### What you have to do
Going through the data below, please show each line containing the string "computer".

### Input data
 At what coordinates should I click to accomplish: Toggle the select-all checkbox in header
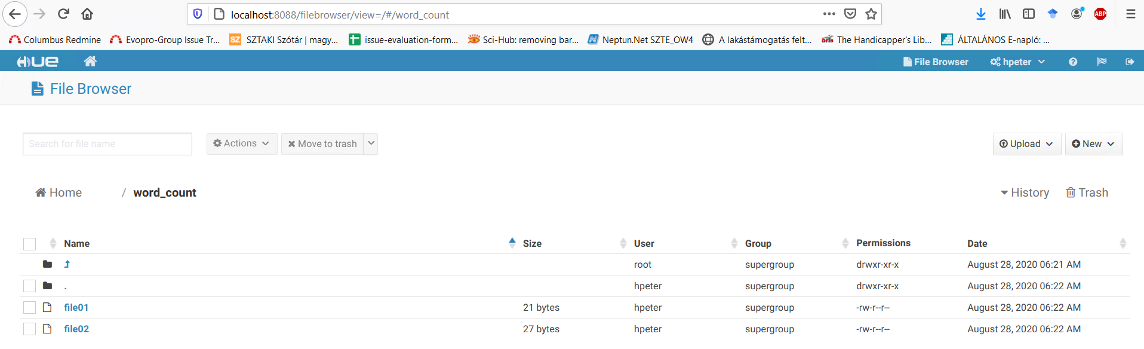pos(30,244)
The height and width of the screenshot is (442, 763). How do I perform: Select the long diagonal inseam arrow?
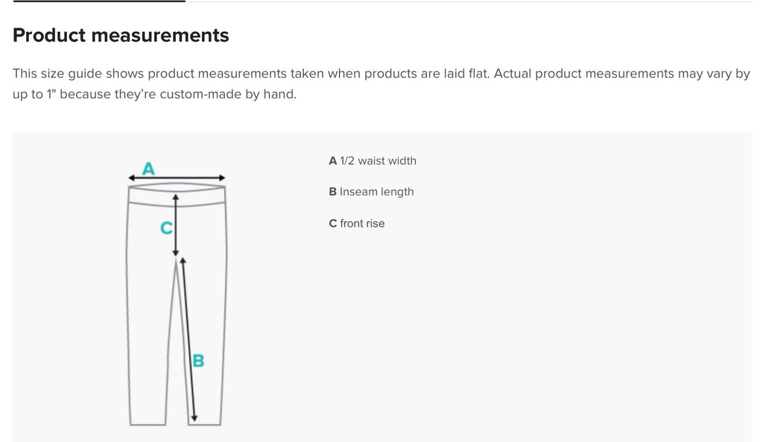189,339
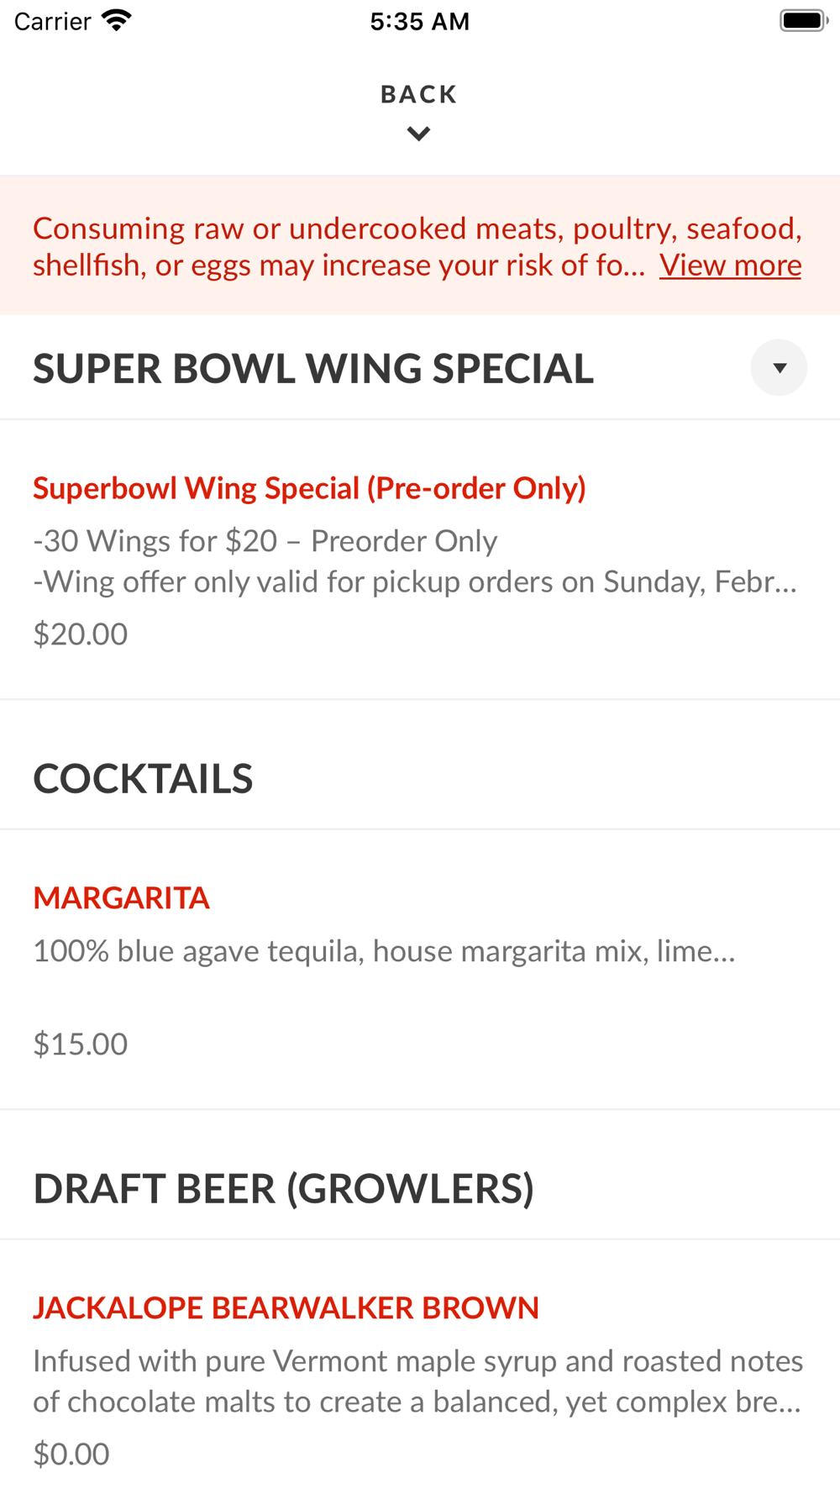Tap the blue agave tequila description
The image size is (840, 1494).
[384, 951]
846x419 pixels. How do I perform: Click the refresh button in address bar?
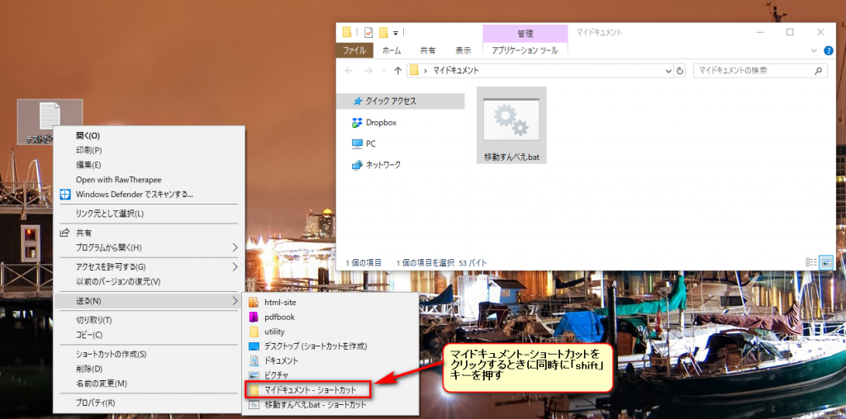click(x=680, y=71)
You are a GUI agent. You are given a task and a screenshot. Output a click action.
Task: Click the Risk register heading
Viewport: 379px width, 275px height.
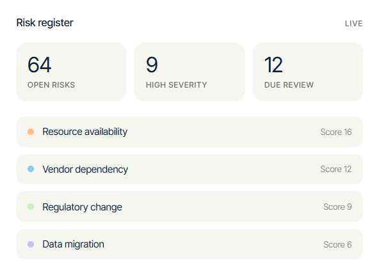click(45, 22)
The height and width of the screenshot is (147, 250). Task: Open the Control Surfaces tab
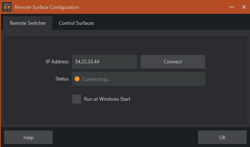click(76, 23)
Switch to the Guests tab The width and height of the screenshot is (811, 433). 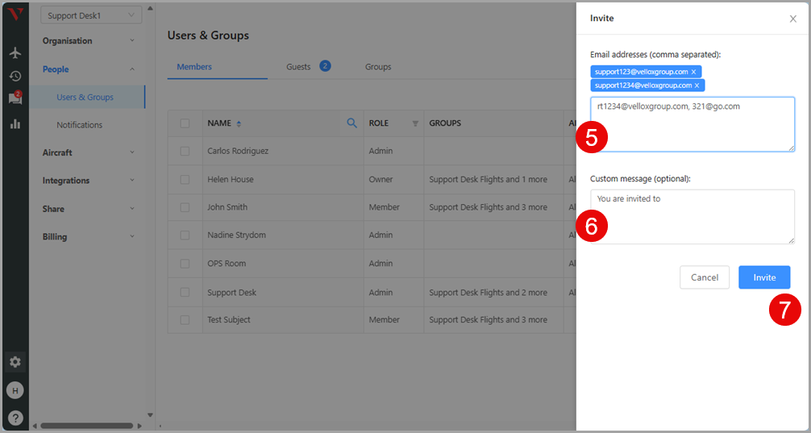point(299,67)
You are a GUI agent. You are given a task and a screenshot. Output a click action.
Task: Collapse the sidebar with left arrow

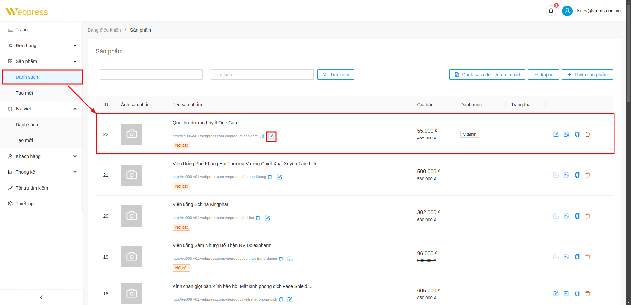point(41,297)
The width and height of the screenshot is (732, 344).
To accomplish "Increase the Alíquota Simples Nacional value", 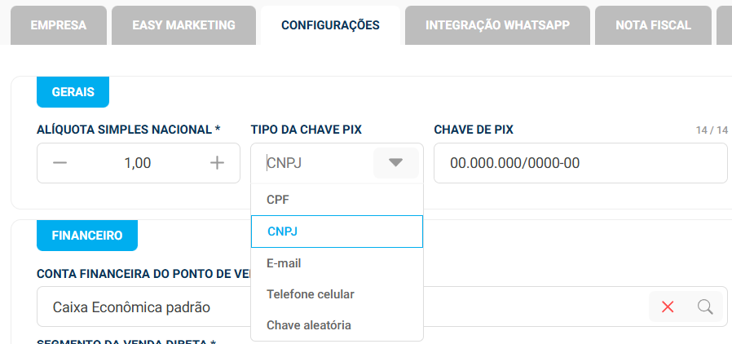I will click(x=217, y=163).
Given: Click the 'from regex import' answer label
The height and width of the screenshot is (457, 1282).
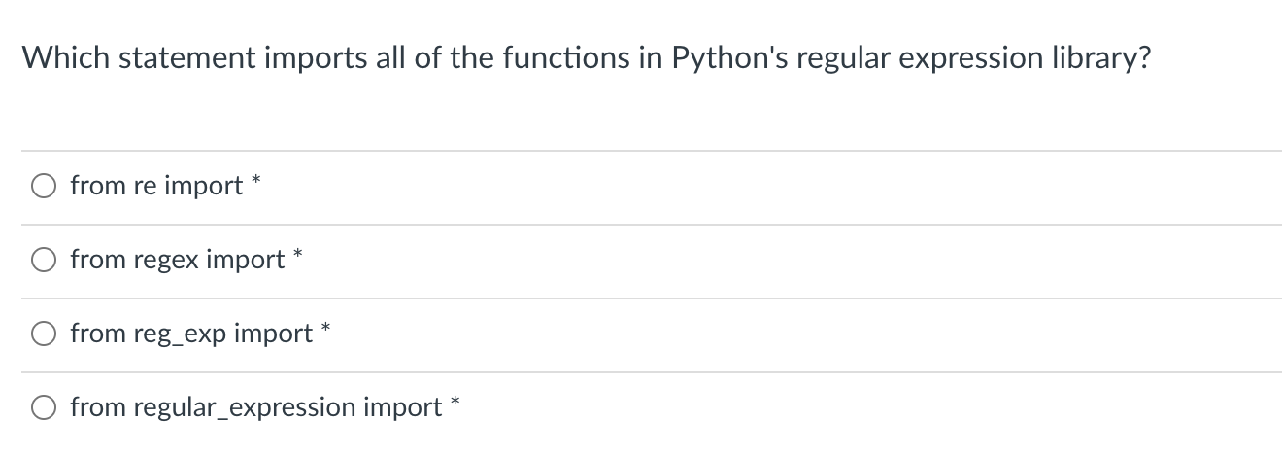Looking at the screenshot, I should tap(178, 260).
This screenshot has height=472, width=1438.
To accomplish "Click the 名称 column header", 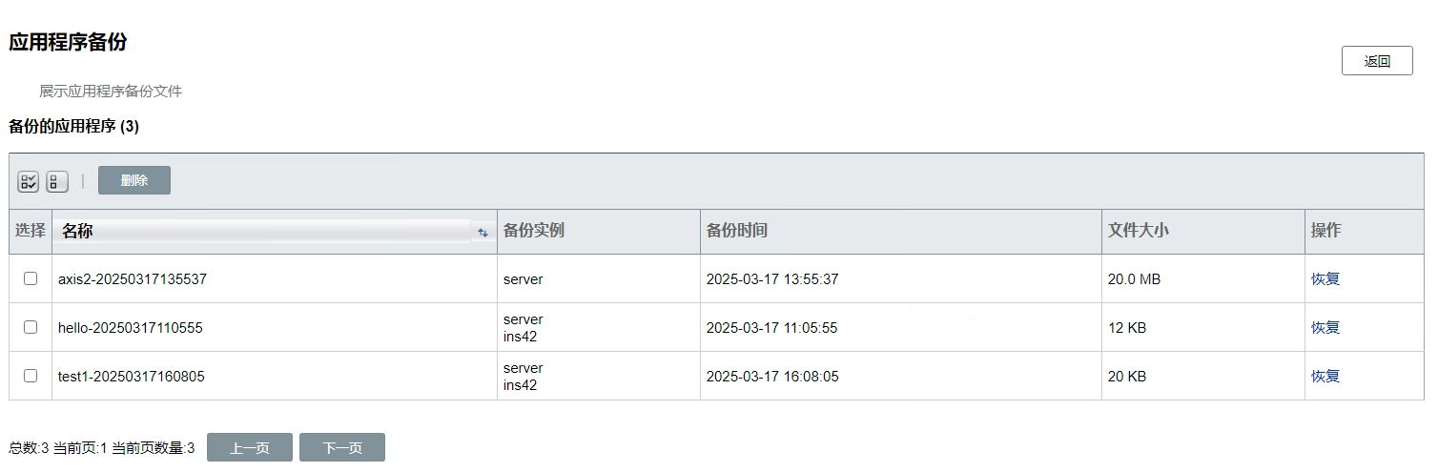I will 78,232.
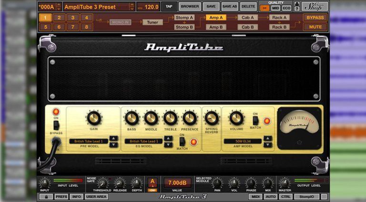Click the Spring Reverb knob
Viewport: 366px width, 202px height.
pyautogui.click(x=212, y=118)
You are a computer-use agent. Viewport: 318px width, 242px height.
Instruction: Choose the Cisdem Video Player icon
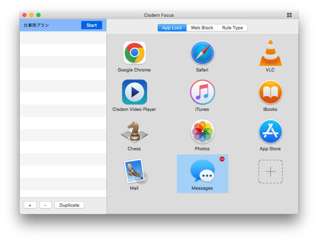coord(134,92)
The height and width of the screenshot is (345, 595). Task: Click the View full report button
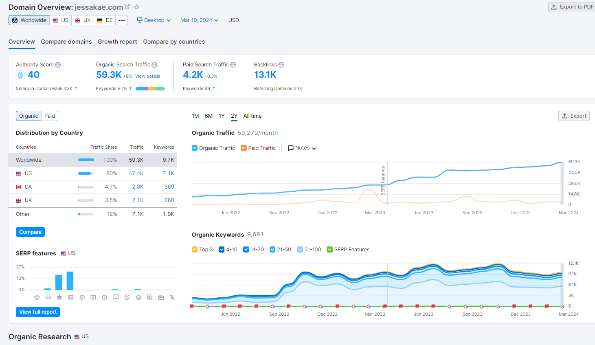[38, 312]
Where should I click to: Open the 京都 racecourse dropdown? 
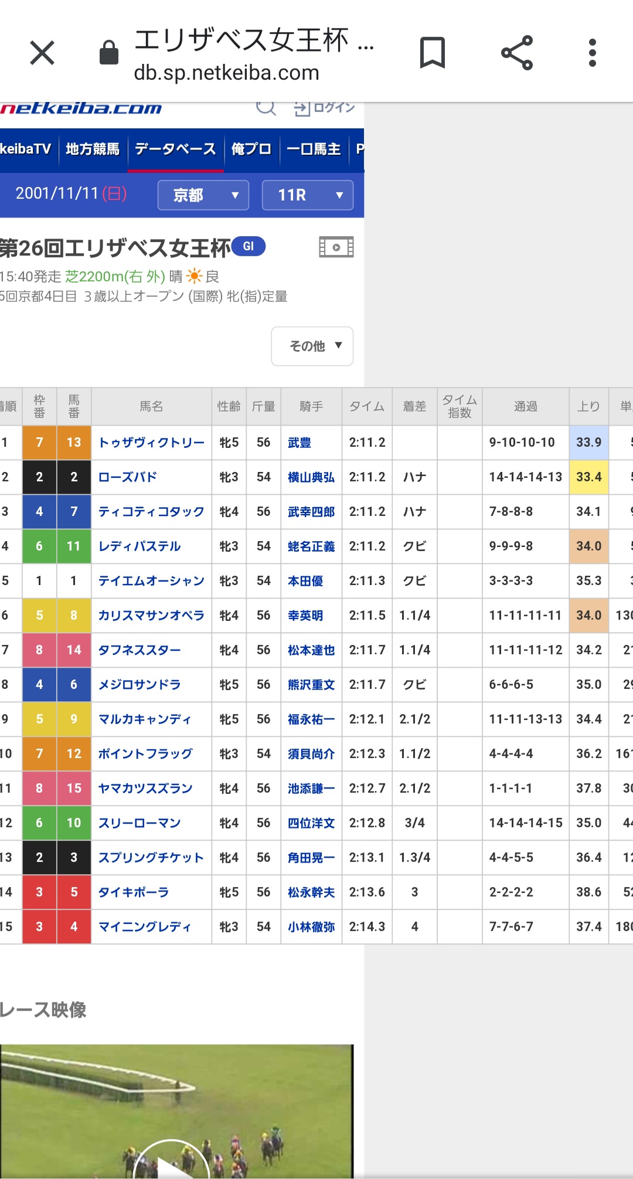203,195
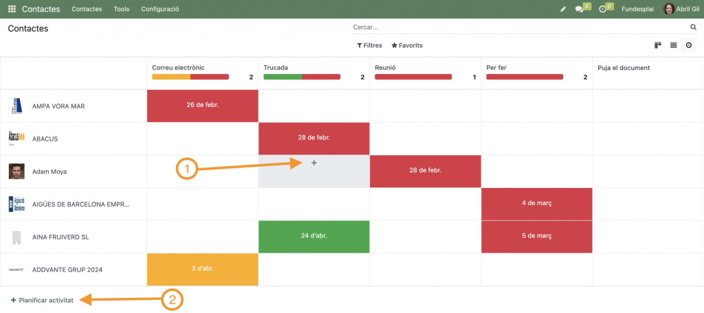
Task: Open the chat messages icon
Action: click(x=580, y=9)
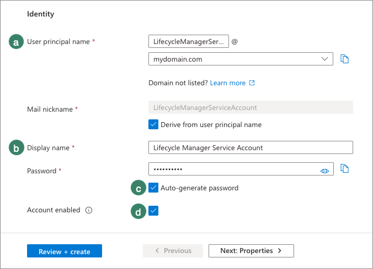
Task: Click the Previous navigation button
Action: 173,251
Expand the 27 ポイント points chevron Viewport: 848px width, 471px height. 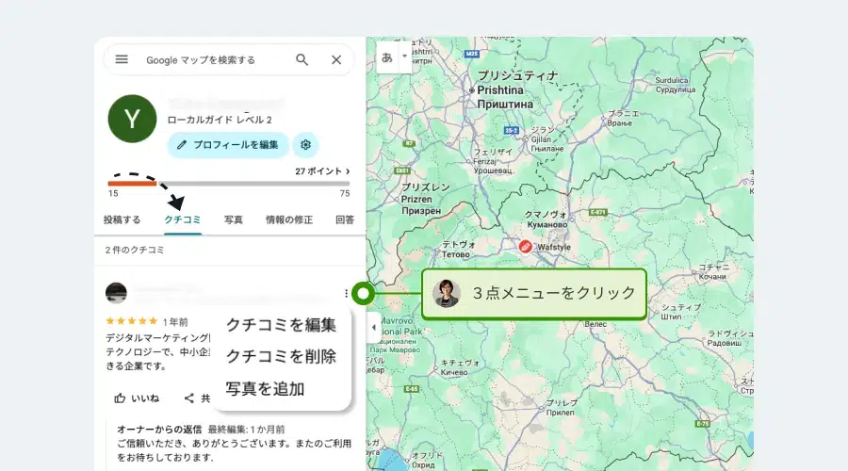(x=348, y=171)
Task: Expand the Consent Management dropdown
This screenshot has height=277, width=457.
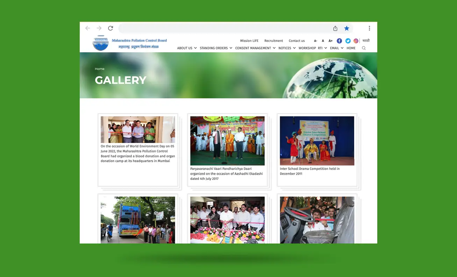Action: coord(255,48)
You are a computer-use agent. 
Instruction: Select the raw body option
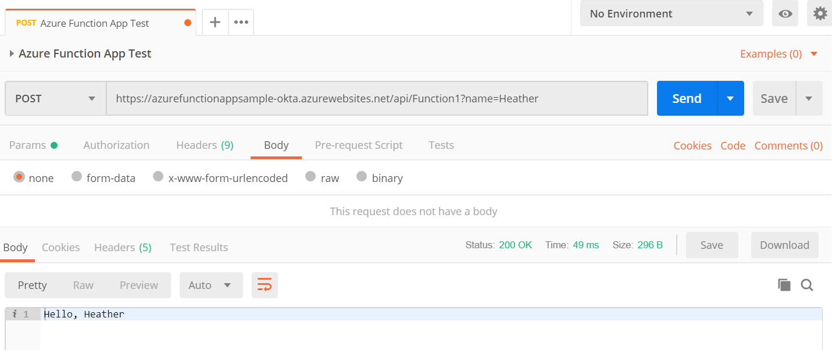[311, 177]
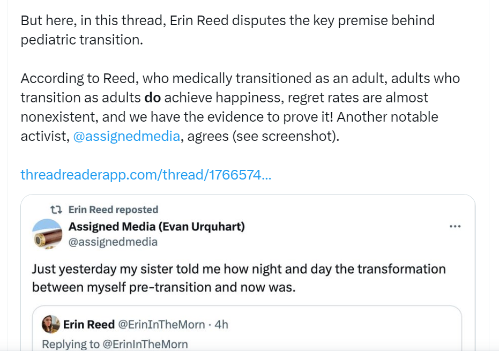Click the "Replying to @ErinInTheMorn" line
The image size is (499, 351).
tap(115, 344)
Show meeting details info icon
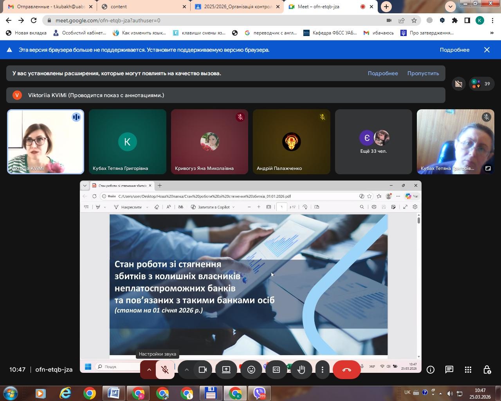The width and height of the screenshot is (501, 401). (x=431, y=370)
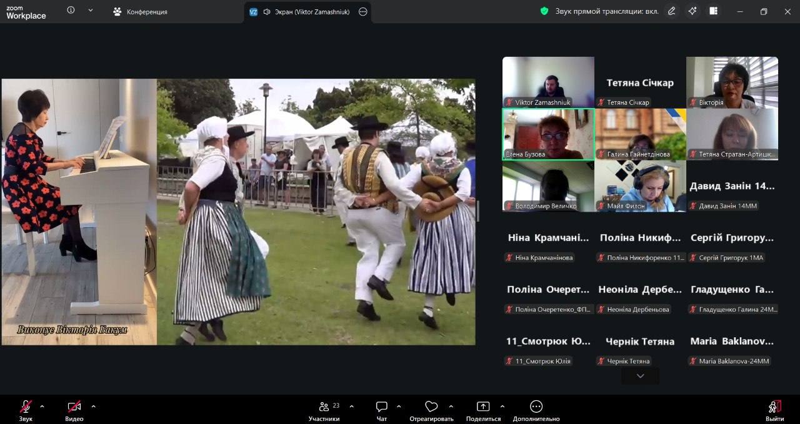Image resolution: width=800 pixels, height=424 pixels.
Task: Turn on camera with Видео button
Action: 74,407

### Result for this task
You are a computer-use agent. Viewport: 318px width, 242px height.
You are a computer-use agent. 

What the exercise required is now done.